Gradall began making its well-known excavator during the 1940's, during a time wherein WWII had created a scarcity of laborers. This decrease in the labor force brought a huge need for the delicate work of finishing and grading highway projects.
A Cleveland, Ohio construction company referred to as Ferwerda-Werba-Ferwerda faced this specific problem first hand. Two brothers, Koop and Ray Ferwerda had relocated to the United States from the Netherlands. They were partners in the firm which had become among the major highway contractors within Ohio. The Ferwerdas' started to make a machine that would save both their company and their livelihoods by making a model that will carry out what had previously been manual slope work. This invention was to offset the gap left in the workplace when a lot of men had joined the military.

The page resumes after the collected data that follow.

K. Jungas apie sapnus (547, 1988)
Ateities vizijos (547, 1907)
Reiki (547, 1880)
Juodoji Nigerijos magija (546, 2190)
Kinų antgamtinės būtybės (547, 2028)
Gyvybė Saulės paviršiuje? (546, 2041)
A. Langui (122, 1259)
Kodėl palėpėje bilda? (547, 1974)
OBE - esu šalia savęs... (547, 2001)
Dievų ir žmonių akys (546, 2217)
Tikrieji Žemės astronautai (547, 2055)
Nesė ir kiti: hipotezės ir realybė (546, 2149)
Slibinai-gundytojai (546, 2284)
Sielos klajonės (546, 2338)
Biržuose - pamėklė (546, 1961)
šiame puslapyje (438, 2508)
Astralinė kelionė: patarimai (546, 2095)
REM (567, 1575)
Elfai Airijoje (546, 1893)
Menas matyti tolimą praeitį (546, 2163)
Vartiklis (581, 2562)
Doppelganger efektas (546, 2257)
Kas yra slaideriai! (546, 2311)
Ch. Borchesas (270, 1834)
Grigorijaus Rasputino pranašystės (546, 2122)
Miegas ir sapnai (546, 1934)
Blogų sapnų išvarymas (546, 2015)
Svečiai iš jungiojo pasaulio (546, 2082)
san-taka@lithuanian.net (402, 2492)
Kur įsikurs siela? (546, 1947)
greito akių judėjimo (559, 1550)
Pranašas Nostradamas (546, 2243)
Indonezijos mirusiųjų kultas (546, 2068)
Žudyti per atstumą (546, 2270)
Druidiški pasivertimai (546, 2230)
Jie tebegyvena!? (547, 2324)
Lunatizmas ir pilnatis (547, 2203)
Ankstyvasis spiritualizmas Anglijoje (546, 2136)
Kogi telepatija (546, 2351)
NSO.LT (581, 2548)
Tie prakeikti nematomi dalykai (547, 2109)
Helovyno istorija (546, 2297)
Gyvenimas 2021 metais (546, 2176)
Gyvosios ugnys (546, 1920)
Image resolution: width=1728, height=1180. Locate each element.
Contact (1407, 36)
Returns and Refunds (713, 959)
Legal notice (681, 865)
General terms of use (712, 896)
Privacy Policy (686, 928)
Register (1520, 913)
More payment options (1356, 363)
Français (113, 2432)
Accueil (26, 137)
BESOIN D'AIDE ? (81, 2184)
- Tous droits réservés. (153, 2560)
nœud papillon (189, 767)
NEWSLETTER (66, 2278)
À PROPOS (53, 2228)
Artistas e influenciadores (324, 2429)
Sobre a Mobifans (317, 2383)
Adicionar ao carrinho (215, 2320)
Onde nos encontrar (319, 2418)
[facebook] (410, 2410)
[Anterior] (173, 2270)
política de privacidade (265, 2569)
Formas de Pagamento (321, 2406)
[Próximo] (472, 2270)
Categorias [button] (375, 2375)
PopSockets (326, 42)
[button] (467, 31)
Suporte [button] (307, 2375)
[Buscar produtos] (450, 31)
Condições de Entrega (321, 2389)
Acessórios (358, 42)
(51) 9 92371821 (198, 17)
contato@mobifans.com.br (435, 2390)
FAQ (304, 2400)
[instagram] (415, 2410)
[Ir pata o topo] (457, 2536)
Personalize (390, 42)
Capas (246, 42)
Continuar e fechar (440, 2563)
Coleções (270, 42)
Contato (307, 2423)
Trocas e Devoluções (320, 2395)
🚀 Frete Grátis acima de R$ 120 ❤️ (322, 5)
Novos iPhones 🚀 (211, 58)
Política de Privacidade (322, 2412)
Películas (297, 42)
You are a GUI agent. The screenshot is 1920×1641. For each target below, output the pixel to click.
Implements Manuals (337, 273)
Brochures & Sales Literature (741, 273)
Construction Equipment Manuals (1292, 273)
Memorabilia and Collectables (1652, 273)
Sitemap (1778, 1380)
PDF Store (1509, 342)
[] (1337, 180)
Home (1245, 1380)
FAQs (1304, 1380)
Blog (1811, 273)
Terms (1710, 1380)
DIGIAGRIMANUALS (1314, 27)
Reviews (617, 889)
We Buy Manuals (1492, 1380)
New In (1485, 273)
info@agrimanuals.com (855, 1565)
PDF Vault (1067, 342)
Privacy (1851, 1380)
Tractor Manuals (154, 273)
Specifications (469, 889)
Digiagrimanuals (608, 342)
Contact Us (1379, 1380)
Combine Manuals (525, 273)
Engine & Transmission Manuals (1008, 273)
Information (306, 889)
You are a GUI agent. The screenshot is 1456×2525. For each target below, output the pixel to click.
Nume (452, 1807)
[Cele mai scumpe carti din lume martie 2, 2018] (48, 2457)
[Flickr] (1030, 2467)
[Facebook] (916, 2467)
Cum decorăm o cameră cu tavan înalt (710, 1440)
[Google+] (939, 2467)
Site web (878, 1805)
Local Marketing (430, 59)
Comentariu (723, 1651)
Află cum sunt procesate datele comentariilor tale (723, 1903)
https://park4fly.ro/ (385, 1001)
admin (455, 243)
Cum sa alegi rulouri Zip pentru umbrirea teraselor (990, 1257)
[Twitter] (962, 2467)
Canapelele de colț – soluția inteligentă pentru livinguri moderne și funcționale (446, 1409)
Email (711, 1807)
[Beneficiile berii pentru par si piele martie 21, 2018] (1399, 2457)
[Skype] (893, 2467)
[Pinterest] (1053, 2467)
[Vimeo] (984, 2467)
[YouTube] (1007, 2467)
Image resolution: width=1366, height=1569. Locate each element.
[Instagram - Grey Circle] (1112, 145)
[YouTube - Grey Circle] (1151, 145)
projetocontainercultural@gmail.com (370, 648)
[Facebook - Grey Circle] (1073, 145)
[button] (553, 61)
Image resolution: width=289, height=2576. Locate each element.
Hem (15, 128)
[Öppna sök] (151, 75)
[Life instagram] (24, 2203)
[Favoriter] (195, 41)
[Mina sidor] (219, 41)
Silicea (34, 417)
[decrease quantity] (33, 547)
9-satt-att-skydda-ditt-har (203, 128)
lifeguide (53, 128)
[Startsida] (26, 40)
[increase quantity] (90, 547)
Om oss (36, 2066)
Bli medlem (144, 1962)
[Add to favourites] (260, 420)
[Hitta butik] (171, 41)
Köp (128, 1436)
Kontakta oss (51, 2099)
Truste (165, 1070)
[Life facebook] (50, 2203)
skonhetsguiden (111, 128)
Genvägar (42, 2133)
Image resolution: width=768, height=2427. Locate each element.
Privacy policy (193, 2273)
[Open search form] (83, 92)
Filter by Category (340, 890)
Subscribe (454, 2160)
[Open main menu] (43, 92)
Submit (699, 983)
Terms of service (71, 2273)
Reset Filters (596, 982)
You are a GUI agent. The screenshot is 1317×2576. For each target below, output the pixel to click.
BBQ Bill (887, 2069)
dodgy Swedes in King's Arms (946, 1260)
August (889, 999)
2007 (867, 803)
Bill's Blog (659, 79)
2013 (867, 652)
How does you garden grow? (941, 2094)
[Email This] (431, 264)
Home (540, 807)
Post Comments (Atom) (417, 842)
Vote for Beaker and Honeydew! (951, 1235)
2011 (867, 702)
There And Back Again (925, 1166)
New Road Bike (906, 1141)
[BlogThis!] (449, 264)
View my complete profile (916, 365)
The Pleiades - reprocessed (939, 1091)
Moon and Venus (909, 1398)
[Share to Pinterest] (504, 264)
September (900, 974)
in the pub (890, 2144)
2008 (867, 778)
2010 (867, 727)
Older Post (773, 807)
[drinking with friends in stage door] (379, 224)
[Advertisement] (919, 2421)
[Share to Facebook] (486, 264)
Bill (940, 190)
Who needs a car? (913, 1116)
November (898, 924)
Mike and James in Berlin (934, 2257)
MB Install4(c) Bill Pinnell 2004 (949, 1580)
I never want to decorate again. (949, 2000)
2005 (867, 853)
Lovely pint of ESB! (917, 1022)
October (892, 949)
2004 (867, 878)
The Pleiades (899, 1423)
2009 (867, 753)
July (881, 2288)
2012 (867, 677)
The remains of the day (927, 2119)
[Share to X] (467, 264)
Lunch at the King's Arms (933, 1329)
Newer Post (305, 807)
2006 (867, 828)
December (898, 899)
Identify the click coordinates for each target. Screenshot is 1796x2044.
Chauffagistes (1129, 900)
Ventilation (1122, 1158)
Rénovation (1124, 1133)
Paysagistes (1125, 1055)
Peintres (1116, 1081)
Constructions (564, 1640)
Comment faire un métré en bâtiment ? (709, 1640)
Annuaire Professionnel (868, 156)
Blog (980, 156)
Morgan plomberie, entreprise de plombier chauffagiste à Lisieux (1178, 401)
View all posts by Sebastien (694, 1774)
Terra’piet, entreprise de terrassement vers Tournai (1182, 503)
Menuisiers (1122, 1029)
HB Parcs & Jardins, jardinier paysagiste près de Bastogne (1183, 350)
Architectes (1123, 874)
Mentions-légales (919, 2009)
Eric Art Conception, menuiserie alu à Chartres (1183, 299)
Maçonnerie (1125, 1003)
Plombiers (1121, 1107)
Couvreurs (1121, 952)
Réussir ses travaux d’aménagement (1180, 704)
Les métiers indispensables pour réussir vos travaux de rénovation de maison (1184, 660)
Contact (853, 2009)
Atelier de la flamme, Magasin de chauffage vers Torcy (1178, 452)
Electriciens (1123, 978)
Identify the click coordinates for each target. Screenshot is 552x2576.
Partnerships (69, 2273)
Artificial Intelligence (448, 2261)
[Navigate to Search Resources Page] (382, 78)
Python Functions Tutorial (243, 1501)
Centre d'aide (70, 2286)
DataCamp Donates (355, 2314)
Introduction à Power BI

The brothers initially invented an apparatus which had 2 beams set on a rotating platform, which was connected on top of a second-hand truck. They utilized a telescopic cylinder to move the beams in and out. This allowed the attached blade at the end of the beams to pull or push dirt.
The Ferwerda brothers improved on their initial design by making a triangular boom to produce more strength. Next, they added a tilt cylinder which enabled the boom to rotate 45 degrees in either direction. This new unit could be equipped with either a blade or a bucket and the attachment movement was made possible by placing a cylinder at the rear of the boom. This design powered a long push rod and allowed a lot of work to be finished.
Not a long time after, numerous digging buckets became available on the market. These buckets came in 15 inch, 24 inch, 36 inch and 60 inch sizes. There was additionally a 47 inch heavy-duty pavement removal bucket that was offered too.